— Start Selected extract —

The bins outputted from the bin decoder 430 may be decoded to a value of a meaningful syntax element through the probability quantizer 470, the probability predictor 480, and/or the inverse binarizer 490.
FIG. 5 is a schematic block diagram of a parallel entropy encoding apparatus according to another exemplary embodiment of the present invention. The parallel entropy encoding apparatus according to the exemplary embodiment of FIG. 5 may include a binarizer 510, a probability predictor 520, a probability quantizer 530, a probability distribution calculator 540, a representative probability calculator 550, a bin encoder 560, a buffer 570, and a bitstream calculator 580.
The parallel entropy encoding apparatus according to the exemplary embodiment of FIG. 5 may operate similarly as the parallel entropy encoding apparatus according to the exemplary embodiment of FIG. 3. However, the parallel entropy encoding apparatus according to the exemplary embodiment of FIG. 5 may fixedly uses the probability section determined based on the slice level and update only the representative probability.

— End Selected extract —
— Start Given entries —

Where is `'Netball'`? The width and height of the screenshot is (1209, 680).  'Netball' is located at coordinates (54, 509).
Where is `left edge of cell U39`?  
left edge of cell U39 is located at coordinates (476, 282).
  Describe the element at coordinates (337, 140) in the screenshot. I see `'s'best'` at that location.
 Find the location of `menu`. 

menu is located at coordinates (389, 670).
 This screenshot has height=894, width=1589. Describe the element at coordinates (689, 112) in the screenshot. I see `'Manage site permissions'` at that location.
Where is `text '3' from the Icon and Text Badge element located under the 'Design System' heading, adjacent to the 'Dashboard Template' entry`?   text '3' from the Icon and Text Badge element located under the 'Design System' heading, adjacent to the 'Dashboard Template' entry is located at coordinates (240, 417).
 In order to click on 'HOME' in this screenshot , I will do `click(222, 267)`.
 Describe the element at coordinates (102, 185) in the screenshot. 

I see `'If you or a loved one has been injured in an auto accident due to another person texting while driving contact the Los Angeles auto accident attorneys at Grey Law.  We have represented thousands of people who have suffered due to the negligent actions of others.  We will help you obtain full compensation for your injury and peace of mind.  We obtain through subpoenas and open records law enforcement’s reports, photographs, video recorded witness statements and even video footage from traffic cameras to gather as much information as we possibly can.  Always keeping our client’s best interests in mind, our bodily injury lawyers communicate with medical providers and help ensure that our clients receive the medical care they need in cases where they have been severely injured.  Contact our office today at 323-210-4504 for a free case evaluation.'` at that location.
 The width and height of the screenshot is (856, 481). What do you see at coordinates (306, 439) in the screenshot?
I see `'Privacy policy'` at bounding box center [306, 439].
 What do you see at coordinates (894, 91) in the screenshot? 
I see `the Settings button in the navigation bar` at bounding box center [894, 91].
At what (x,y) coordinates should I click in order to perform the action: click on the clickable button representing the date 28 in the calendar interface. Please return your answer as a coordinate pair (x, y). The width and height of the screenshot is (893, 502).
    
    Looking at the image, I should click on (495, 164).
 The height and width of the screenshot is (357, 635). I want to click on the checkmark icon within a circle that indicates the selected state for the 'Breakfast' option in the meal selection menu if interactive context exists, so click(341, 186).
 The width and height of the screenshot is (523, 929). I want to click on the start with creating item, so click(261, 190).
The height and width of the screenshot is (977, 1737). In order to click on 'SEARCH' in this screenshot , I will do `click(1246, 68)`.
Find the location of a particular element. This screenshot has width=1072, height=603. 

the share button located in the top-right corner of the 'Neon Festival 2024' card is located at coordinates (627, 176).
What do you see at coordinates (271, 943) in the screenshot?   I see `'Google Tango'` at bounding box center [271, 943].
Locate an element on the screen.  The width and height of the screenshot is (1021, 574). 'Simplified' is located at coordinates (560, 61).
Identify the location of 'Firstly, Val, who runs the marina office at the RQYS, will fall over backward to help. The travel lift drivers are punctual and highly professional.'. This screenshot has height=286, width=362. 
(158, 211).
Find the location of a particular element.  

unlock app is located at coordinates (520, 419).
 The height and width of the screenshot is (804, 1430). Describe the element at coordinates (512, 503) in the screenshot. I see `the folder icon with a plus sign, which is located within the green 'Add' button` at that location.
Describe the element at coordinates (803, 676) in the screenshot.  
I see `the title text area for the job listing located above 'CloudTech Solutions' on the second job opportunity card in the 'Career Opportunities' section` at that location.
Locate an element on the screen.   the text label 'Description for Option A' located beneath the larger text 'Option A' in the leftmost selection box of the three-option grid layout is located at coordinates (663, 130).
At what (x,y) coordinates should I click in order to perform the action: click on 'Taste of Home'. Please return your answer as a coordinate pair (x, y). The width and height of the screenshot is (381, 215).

— End Given entries —

*List of tasks*:
• a. From the records, extract the lines starting with the line that contains "Identify the location" and going on through the line that contains "(158, 211).", and repeat them exactly.
• b. Write the next part of the text on the parallel entropy encoding apparatus, picking up after its final sentence.
The text and the records have no connection to each other.

*Expected outputs*:
• a.
Identify the location of 'Firstly, Val, who runs the marina office at the RQYS, will fall over backward to help. The travel lift drivers are punctual and highly professional.'. This screenshot has height=286, width=362. 
(158, 211).

• b.
Referring to FIG. 5, the representative probability calculator 550 may derive the optimal representative probability corresponding to each probability section by using the bin probability information acquired from the probability distribution calculator 540. The representative probability calculator 550 may use a predetermined algorithm at the time of deriving the representative probability.
The representative probability calculator 550 determines whether the representative probability is updated based on the derived representative probability information to derive the representative probability information including the update or not. As an example of determining the update or not, the representative probability calculator 550 may perform the update process only when the difference between the current representative probability value and a newly derived representative probability value is larger than a threshold value. Herein, the threshold value may be for example, a predetermined threshold value or a threshold value determined in the encoder/decoder. The representative probability calculator 550 may transmit the representative probability information including the update or not to the bin encoder 560.
As an exemplary, the representative probability information may be derived in the encoder and the decoder by using the same algorithm. In this case, on the assumption that the decoder also includes the representative probability calculator, the representative probability calculator 550 of the encoder and the representative probability calculator of the decoder may derive the representative probability information by using the same algorithm. As another exemplary embodiment, the representative probability information derived by the encoder is included in the header as the additional information to be transmitted to the decoder.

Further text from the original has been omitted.